This is the launch post in a series on building Praxia, an Apache-2.0 multi-agent orchestrator. Later posts go deep on the TiDB Vector memory backend and a Japanese-specialized STT integration.
TL;DR
This spring I built and shipped Praxia, a multi-agent orchestrator OS, from scratch in about 5 weeks of nights and weekends (Apache-2.0).
- 🚀 PyPI:
pip install praxia— https://pypi.org/project/praxia/ - 📦 GitHub: https://github.com/praxia-dev/praxia
- 🎬 60-second demo: https://youtu.be/o_6NbjJU1AA
- 🌐 Landing: https://praxia.tools/
The differentiator is automatic personal → organizational memory promotion. The "prompts that actually work," which a senior engineer painstakingly tunes, usually stay locked in that one person's head. Praxia tries to solve that with a 5-layer memory stack + a 3-path promotion engine.
What I actually started — the decision
I'd been using LangChain / CrewAI / AutoGen at work since late 2025, and one structural discomfort kept nagging at me:
What really separates a good agent from a bad one isn't the library or the model — it's the accumulated domain-specific trial and error.
And that accumulation almost always lives in one senior person's head (their Cursor / VS Code / Obsidian). Tacit knowledge that evaporates the day they leave. General-purpose frameworks are powerless against that.
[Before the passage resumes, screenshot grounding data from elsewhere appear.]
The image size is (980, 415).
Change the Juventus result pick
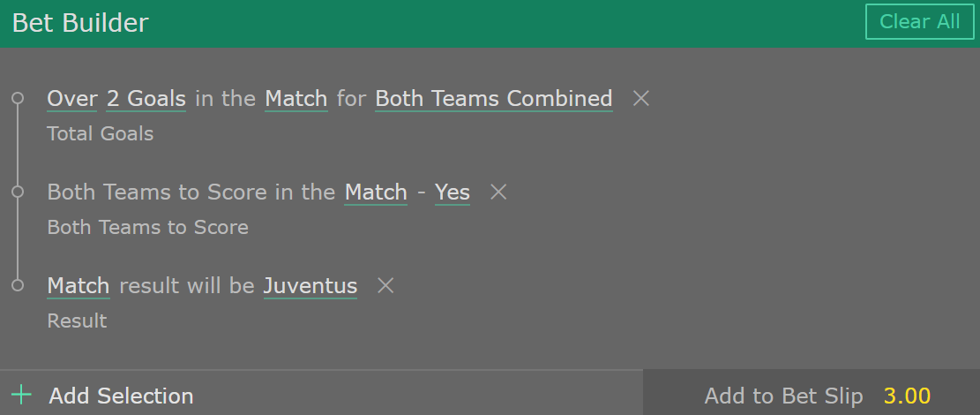click(x=310, y=286)
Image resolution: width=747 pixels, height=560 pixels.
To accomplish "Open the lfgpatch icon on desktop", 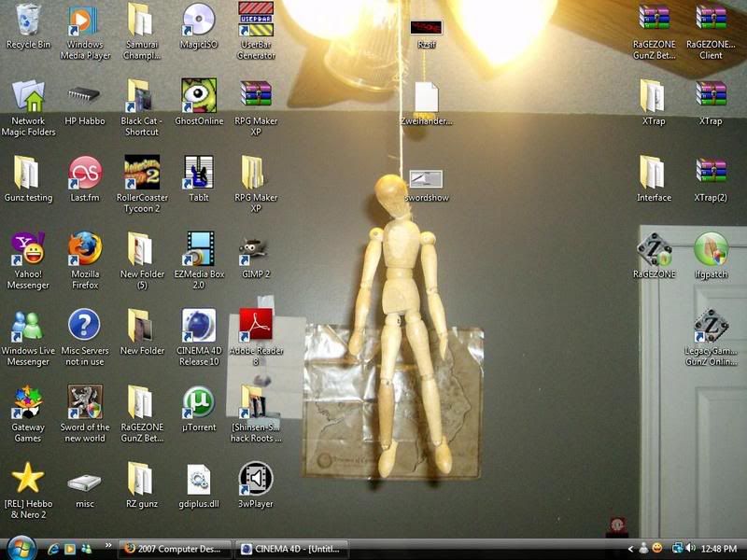I will click(x=711, y=250).
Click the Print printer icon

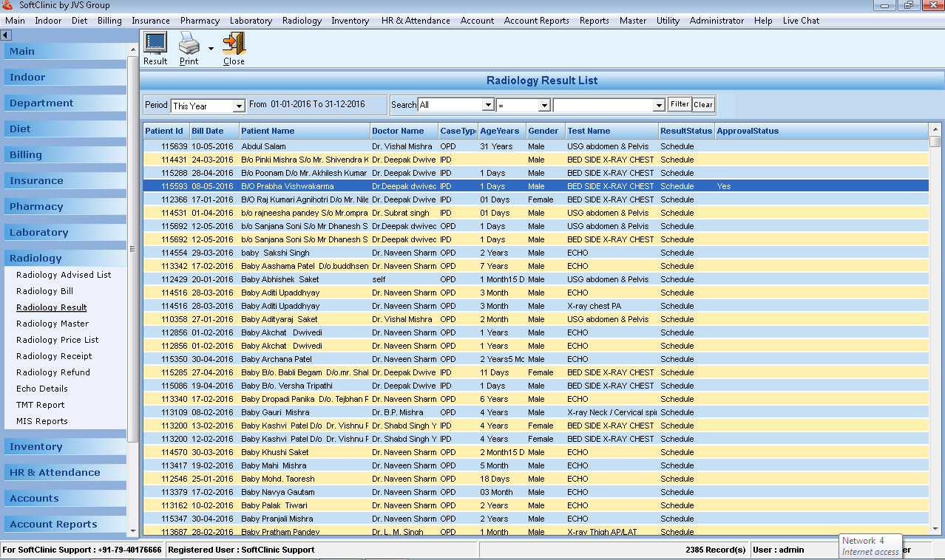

In April 2026 I started writing code between day-job hours. A month later I shipped v0.1.0 to PyPI and GitHub.
Why existing frameworks didn't cut it
Four walls I hit in practice:
| Wall | What was happening |
|---|---|
| Setup complexity | 2-3 days just to get something running. Can't make a production call. |
| Tacit knowledge doesn't propagate | The prompts that work stay in one person's private space. |
| No evidence for evaluation | "It runs" doesn't guarantee "it works." |
| Agents stagnate | Build it once, and there's no feedback loop. |
The second one was the killer. General agent frameworks give you strong primitives, but the process of accumulating knowledge into the organization is left entirely to the implementer.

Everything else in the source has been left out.